§ Exercise requirements: Copy out all of the data that follows, exactly as it appears.

§ Raw data:
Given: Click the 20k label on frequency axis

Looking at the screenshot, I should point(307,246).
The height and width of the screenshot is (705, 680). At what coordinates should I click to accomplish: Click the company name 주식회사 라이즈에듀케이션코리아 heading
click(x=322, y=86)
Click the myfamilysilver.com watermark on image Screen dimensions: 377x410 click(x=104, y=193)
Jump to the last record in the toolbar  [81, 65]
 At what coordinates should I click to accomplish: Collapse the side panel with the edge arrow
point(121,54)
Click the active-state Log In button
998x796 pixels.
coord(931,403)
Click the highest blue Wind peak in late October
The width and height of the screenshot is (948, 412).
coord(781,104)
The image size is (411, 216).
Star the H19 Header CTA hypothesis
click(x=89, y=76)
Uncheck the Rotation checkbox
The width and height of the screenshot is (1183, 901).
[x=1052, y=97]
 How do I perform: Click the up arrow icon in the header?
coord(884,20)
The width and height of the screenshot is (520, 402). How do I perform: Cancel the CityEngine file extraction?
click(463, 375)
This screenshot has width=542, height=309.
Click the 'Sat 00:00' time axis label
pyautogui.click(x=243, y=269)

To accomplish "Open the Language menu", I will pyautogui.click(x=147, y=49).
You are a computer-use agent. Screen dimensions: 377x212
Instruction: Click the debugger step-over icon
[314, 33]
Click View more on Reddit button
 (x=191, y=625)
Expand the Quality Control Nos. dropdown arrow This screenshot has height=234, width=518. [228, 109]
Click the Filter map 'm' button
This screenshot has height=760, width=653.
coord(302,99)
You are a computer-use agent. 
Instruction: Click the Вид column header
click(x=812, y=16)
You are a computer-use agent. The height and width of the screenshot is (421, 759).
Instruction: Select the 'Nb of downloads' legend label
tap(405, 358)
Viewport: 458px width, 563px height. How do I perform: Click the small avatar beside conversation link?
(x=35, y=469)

§ Solution to this problem:
Given: Click the 20k label on frequency axis

Looking at the screenshot, I should point(307,246).
The height and width of the screenshot is (705, 680). At what coordinates should I click to accomplish: Click the company name 주식회사 라이즈에듀케이션코리아 heading
click(x=322, y=86)
Click the myfamilysilver.com watermark on image Screen dimensions: 377x410 click(x=104, y=193)
Jump to the last record in the toolbar  [81, 65]
 At what coordinates should I click to accomplish: Collapse the side panel with the edge arrow
point(121,54)
Click the active-state Log In button
998x796 pixels.
coord(931,403)
Click the highest blue Wind peak in late October
The width and height of the screenshot is (948, 412).
coord(781,104)
The image size is (411, 216).
Star the H19 Header CTA hypothesis
click(x=89, y=76)
Uncheck the Rotation checkbox
The width and height of the screenshot is (1183, 901).
[x=1052, y=97]
 How do I perform: Click the up arrow icon in the header?
coord(884,20)
The width and height of the screenshot is (520, 402). How do I perform: Cancel the CityEngine file extraction?
click(463, 375)
This screenshot has width=542, height=309.
Click the 'Sat 00:00' time axis label
pyautogui.click(x=243, y=269)

To accomplish "Open the Language menu", I will pyautogui.click(x=147, y=49).
You are a computer-use agent. Screen dimensions: 377x212
Instruction: Click the debugger step-over icon
[314, 33]
Click View more on Reddit button
 (x=191, y=625)
Expand the Quality Control Nos. dropdown arrow This screenshot has height=234, width=518. [228, 109]
Click the Filter map 'm' button
This screenshot has height=760, width=653.
coord(302,99)
You are a computer-use agent. 
Instruction: Click the Вид column header
click(x=812, y=16)
You are a computer-use agent. The height and width of the screenshot is (421, 759).
Instruction: Select the 'Nb of downloads' legend label
tap(405, 358)
Viewport: 458px width, 563px height. How do I perform: Click the small avatar beside conversation link?
(x=35, y=469)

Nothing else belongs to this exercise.